M. Milovan Drecun - président de la commission de la sécurité et de l'intérieur du Parlement serbe - a déclaré à la télévision serbe: "En regardant les conséquences possibles et la réalité qui a commencé à apparaître, on peut clairement voir qu'il s'agit d'une question internationale, car elle pourrait gravement menacer notre sécurité énergétique, mais avant tout celle de notre voisine, la Hongrie".
Il a ajouté: "L'opposition en Hongrie a politisé cette affaire, ce qui montre que nous sommes réellement confrontés à un acte de sabotage international".

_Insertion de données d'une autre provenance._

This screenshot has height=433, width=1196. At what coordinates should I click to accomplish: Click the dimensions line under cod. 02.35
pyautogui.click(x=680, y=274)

Selon le député serbe, il est important de déterminer "qui est réellement derrière le complot de sabotage" - qu'il s'agisse d'un pays ou d'une organisation non étatique. M. Drecun a souligné que des criminels pourraient avoir participé à l'organisation de l'explosion, mais il a remis en question la possibilité qu'un simple gang criminel soit derrière toute cette opération.
Il a également noté la présence d'un grand nombre de migrants ayant une expérience de combat en provenance d'Afghanistan, de Syrie, de Libye, d'Irak et d'autres zones de conflit en Europe et en Serbie.
M. Drecun a souligné que l'affaire "doit être examinée dans un contexte géopolitique", lié au conflit ukrainien et aux relations tendues actuelles entre Kiev et Budapest.
Le 5 avril, le président serbe Aleksandar Vucic a déclaré que les forces de l'ordre du pays avaient découvert des explosifs près du gazoduc reliant la Hongrie. L'incident a été identifié par la Serbie comme un complot de sabotage.
Par la suite, le directeur de l'Agence de sécurité militaire serbe, Duro Jovanic, a informé que les forces spéciales soupçonnaient un citoyen étranger d'être à l'origine de ce plan.
Le ministre hongrois des Affaires étrangères, Peter Szijjarto, a déclaré que Budapest considérait cela comme un acte d'attaque contre la souveraineté nationale, car ce gazoduc est la principale source de gaz russe pour la Hongrie.